- WHAT IS REQUIRED: Copy out, from the entries below, each line that holds the string "icon".

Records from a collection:
══════════
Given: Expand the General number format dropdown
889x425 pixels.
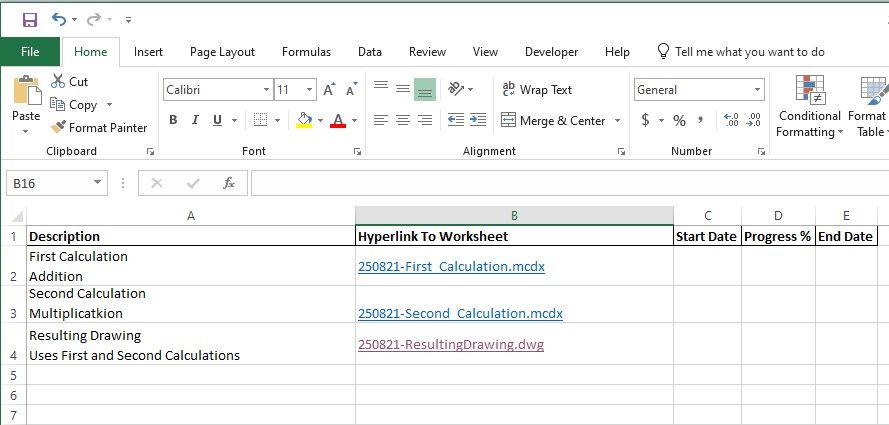Looking at the screenshot, I should tap(757, 90).
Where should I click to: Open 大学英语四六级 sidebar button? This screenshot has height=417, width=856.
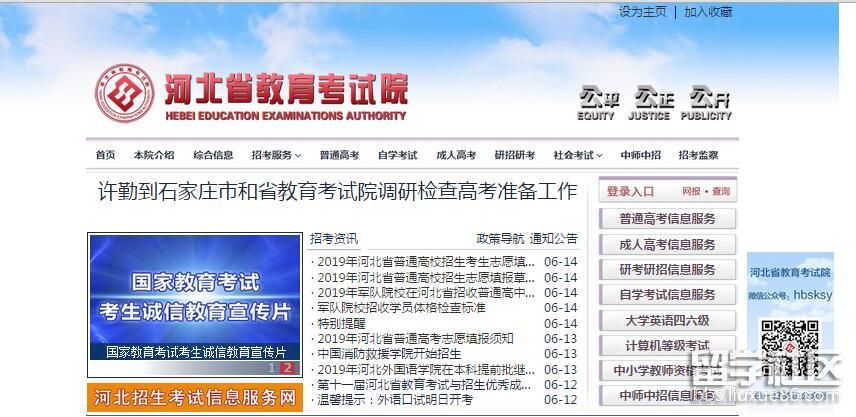pos(667,320)
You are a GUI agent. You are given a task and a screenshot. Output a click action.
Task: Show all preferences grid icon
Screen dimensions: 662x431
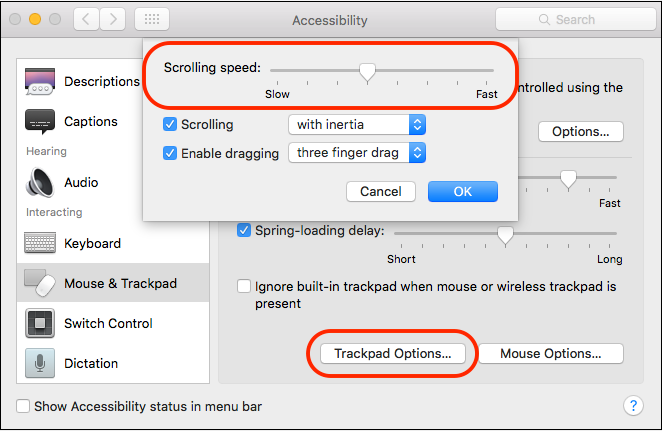152,19
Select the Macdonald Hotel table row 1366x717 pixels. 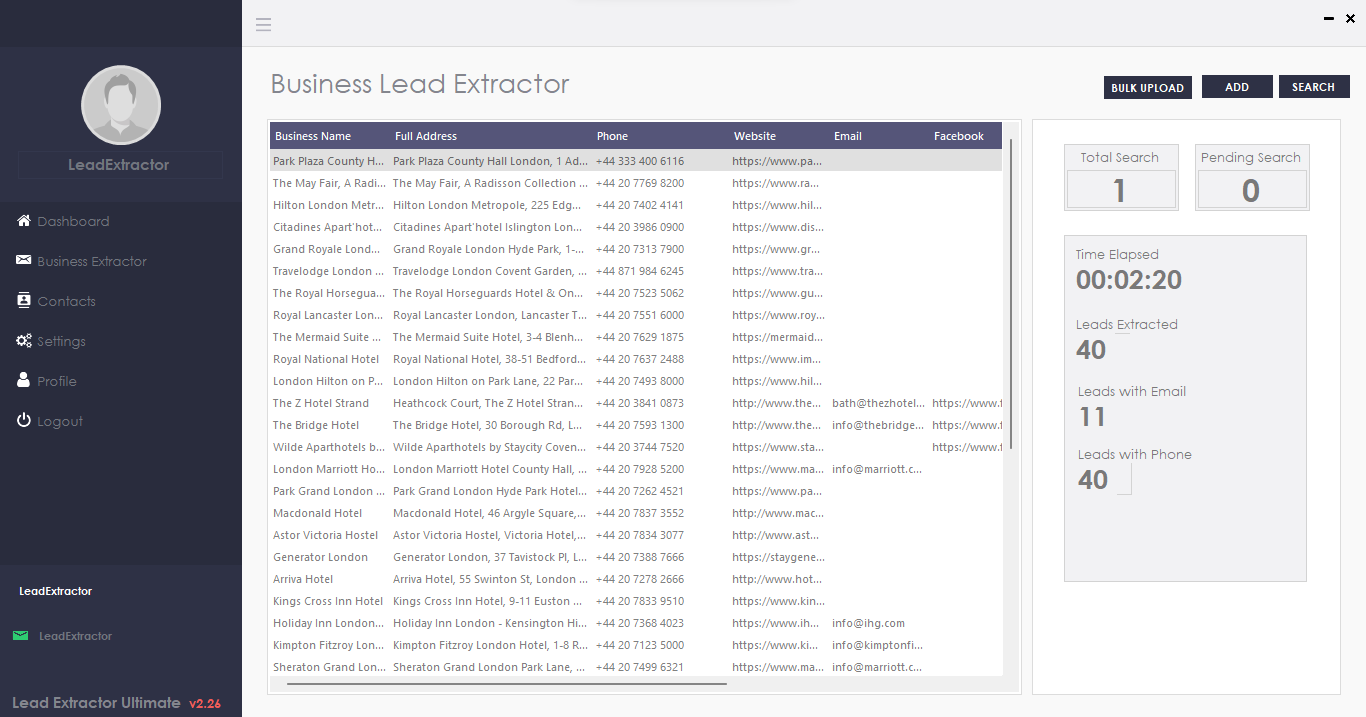point(450,512)
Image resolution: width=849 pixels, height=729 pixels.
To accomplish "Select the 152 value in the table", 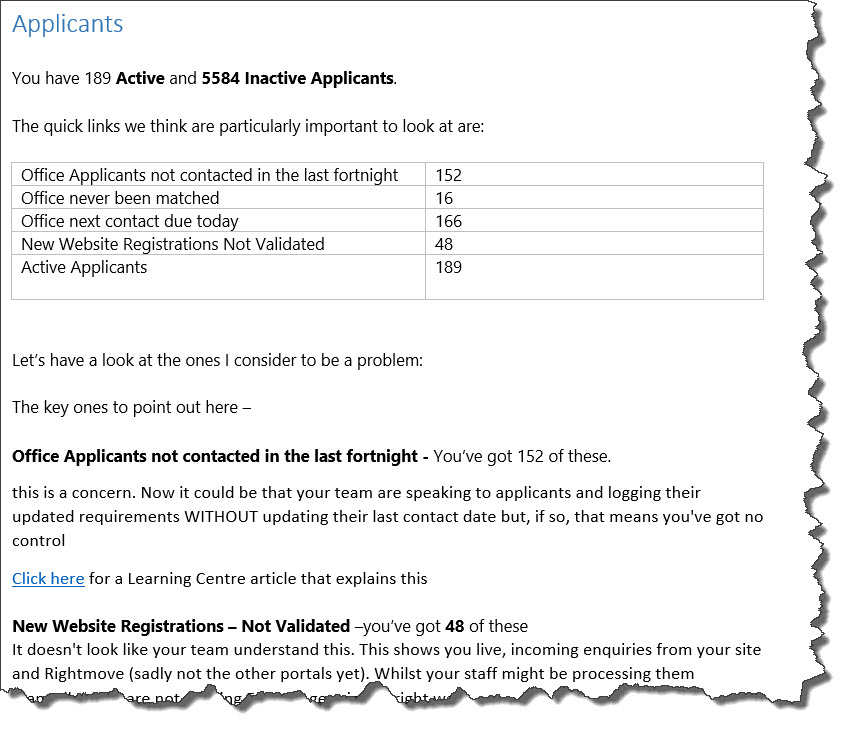I will [x=448, y=175].
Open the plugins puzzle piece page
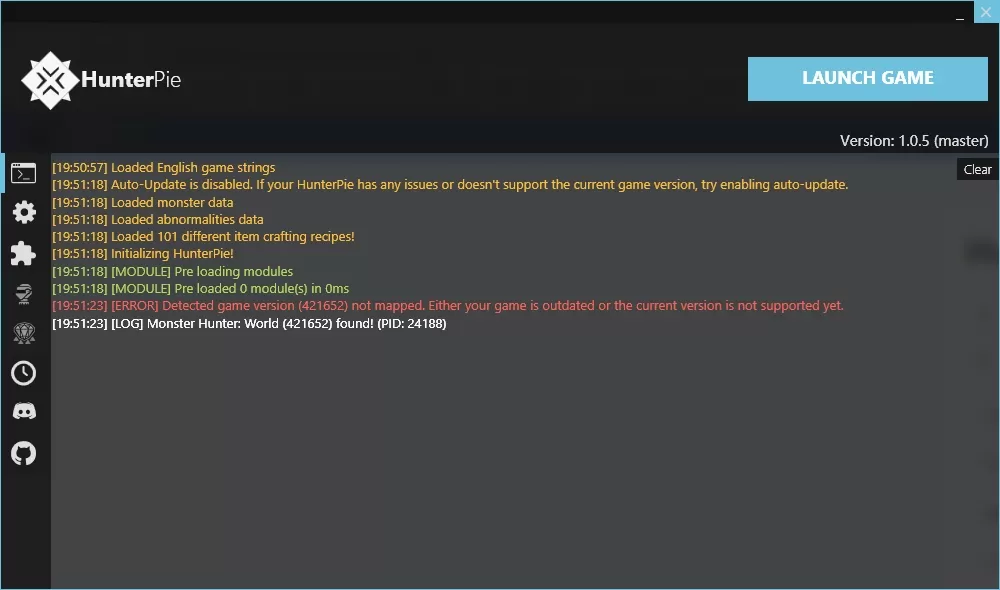This screenshot has width=1000, height=590. [x=24, y=253]
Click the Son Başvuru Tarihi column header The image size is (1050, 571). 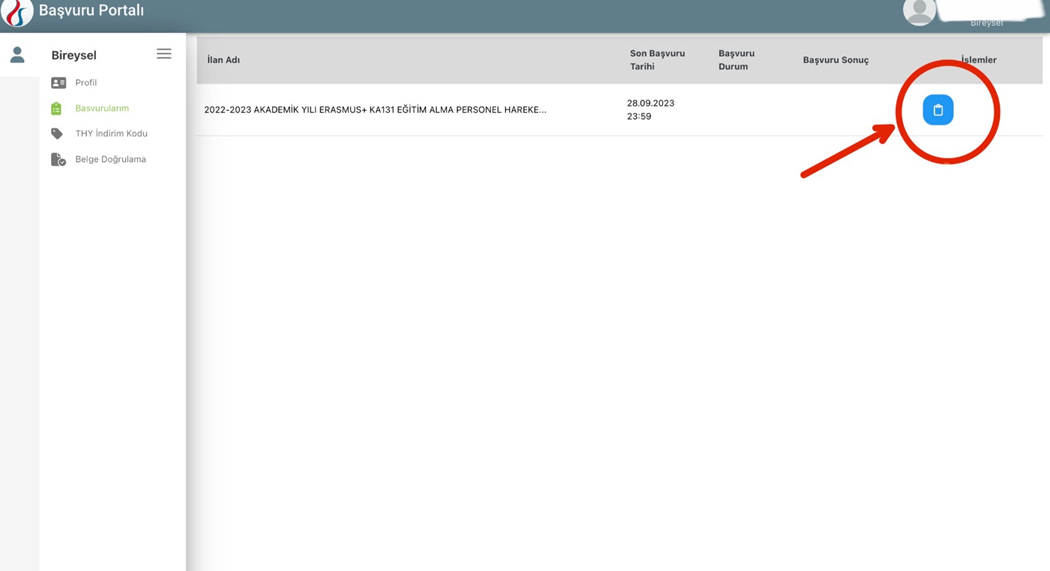656,60
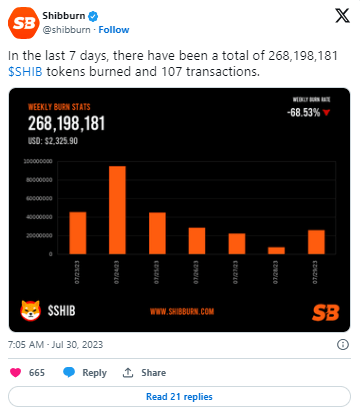360x411 pixels.
Task: Click the blue verified badge
Action: [x=93, y=16]
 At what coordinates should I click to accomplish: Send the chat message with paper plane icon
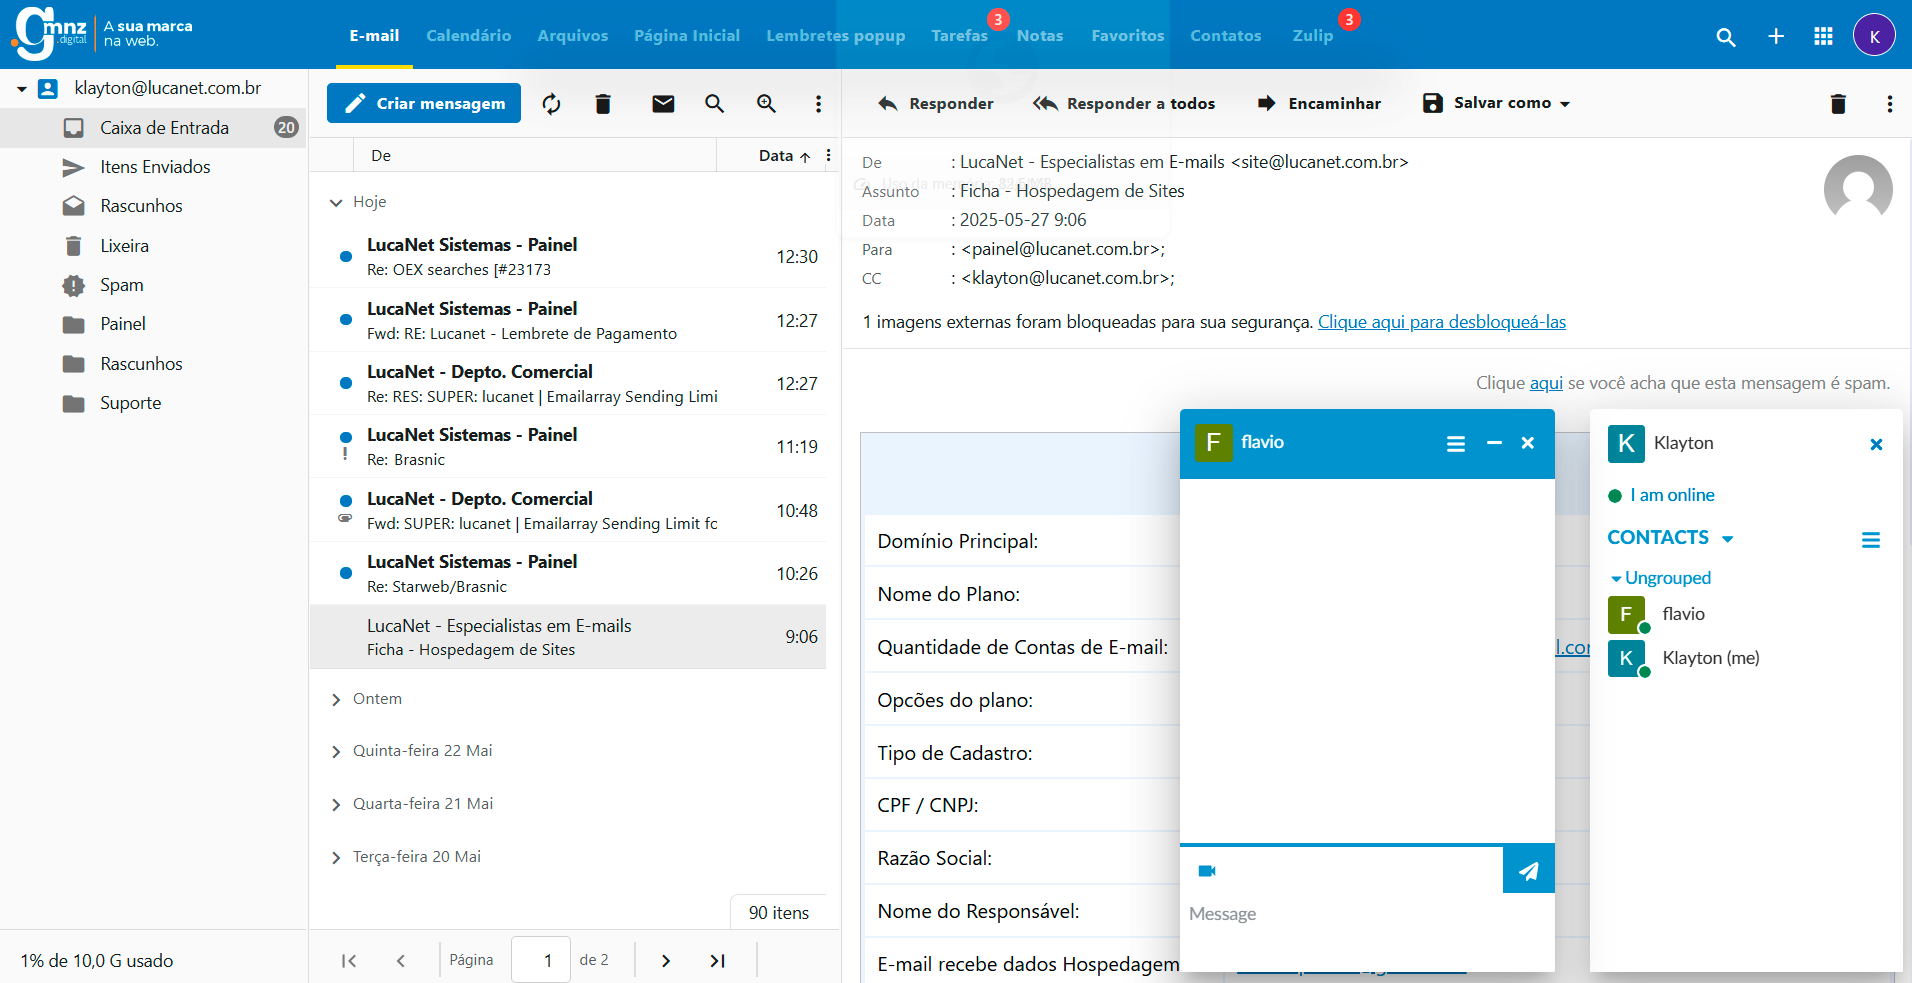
══════════
- YOUR RESPONSE:
Task: Show all preferences grid icon
 At what coordinates should I click to accomplish: Send the chat message with paper plane icon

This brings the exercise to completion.